-- start of Text to read --

Selectolax vs lxml Speed Benchmarks for HTML Parsing (2026)

—

If you’re parsing millions of HTML pages and your pipeline feels sluggish, the parser you picked is probably the reason. Selectolax vs lxml speed benchmarks have been debated in scraping circles for years, and the 2026 numbers finally give a clear answer for most workloads. Short version: selectolax wins on raw throughput, lxml wins on flexibility. But there’s more nuance than that depending on what you’re actually doing.

What each parser actually is

Selectolax is a thin Python wrapper around the Modest and Lexbor C engines. Lexbor is the default since selectolax 0.13 and it’s noticeably faster than Modest. No XPath. No XSLT. Just fast CSS selectors and text extraction. That’s the whole pitch.

-- end of Text to read --
-- start of Supplied material --

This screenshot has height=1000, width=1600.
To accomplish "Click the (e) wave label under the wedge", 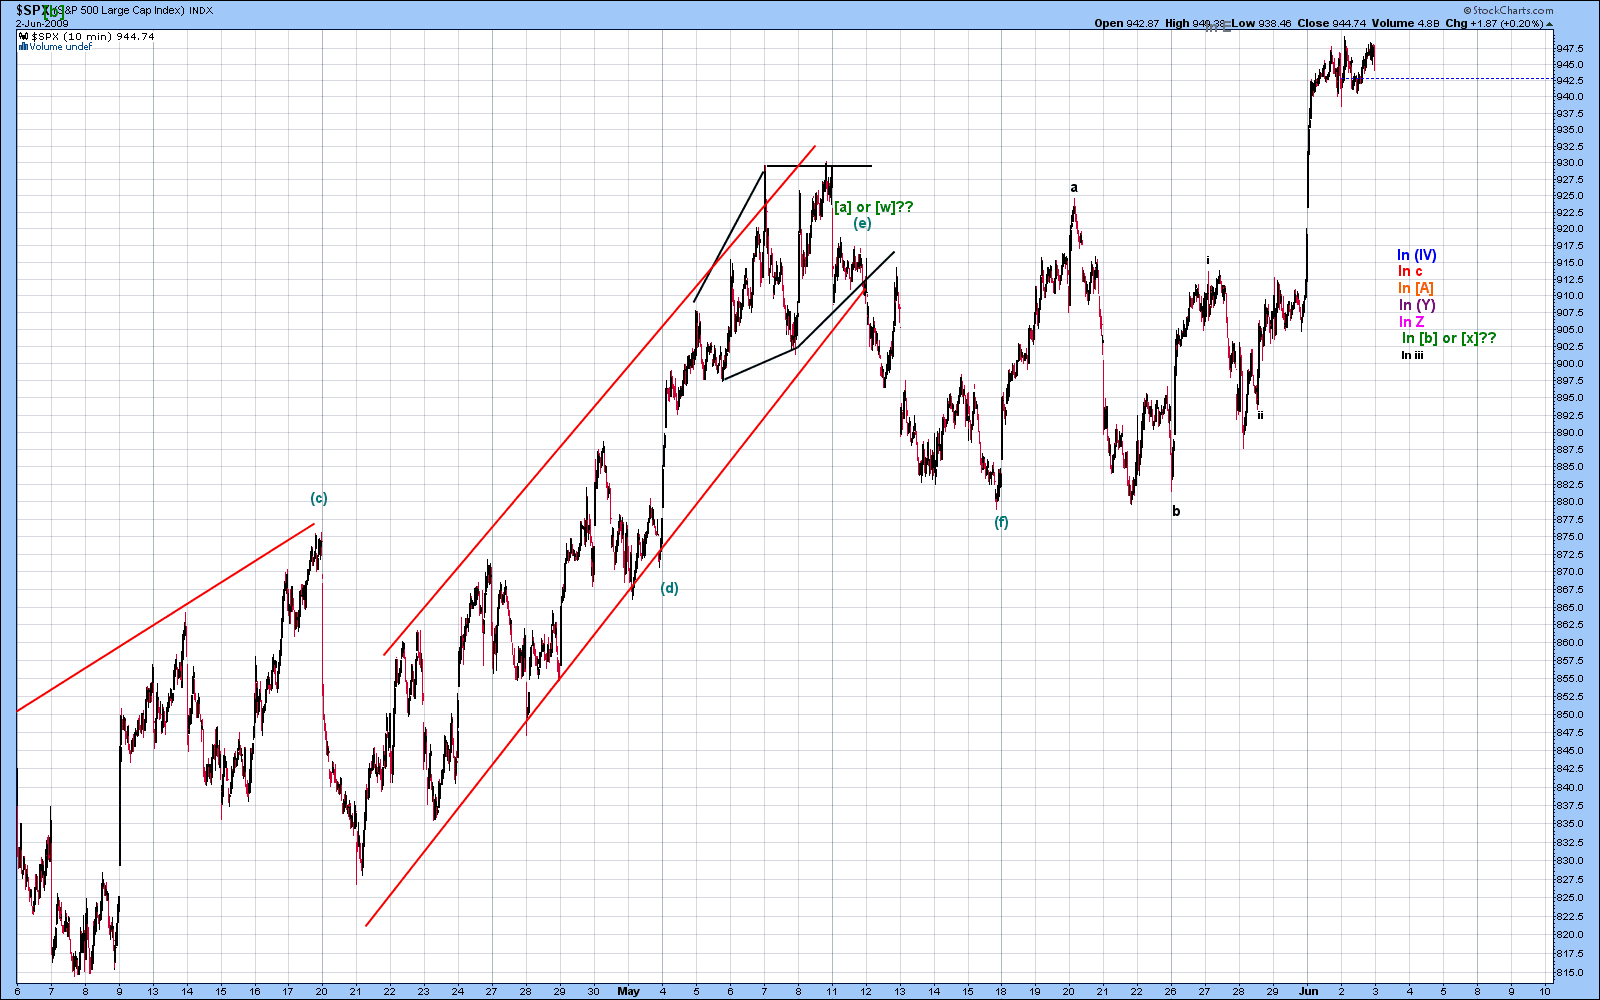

-- end of Supplied material --

= Goals =
1. According to the article on selectolax and lxml benchmarks, which C engine has been the default in selectolax since version 0.13?
2. Continue the article on selectolax and lxml benchmarks from its last sentence.

= Task results =
1. Lexbor

2.
lxml is a Python wrapper around libxml2 and libxslt. It supports XPath, XSLT, ElementTree, and both HTML and XML parsing. It’s been the workhorse parser for serious scraping pipelines for over a decade, and it earned that reputation.

For a broader comparison that includes BeautifulSoup and the full parsing landscape, Best Python HTML Parsers 2026: lxml vs BeautifulSoup vs Selectolax is the starting point. This article focuses specifically on the speed numbers and when they matter.

2026 benchmark numbers

These benchmarks were run on Python 3.12 with a realistic HTML corpus (50k pages, average 42KB each, mix of product listings and news articles). Machine: Ubuntu 22.04, 8-core ARM, 32GB RAM. All parses were done in a tight loop with pre-loaded HTML strings to isolate parser time from I/O.

Task	selectolax (Lexbor)	lxml.html	lxml + XPath
Parse + extract title	0.9ms	2.1ms	2.4ms
Parse + 10 CSS selects	1.4ms	3.3ms	4.1ms
Parse + full text dump	1.1ms	2.6ms	2.7ms
Parse malformed HTML	1.0ms	2.3ms	2.3ms
Parse 1MB page	7.2ms	14.8ms	15.1ms

Selectolax runs roughly 2x faster across the board. That gap compresses a bit with very small documents (under 5KB) and widens on pages over 500KB.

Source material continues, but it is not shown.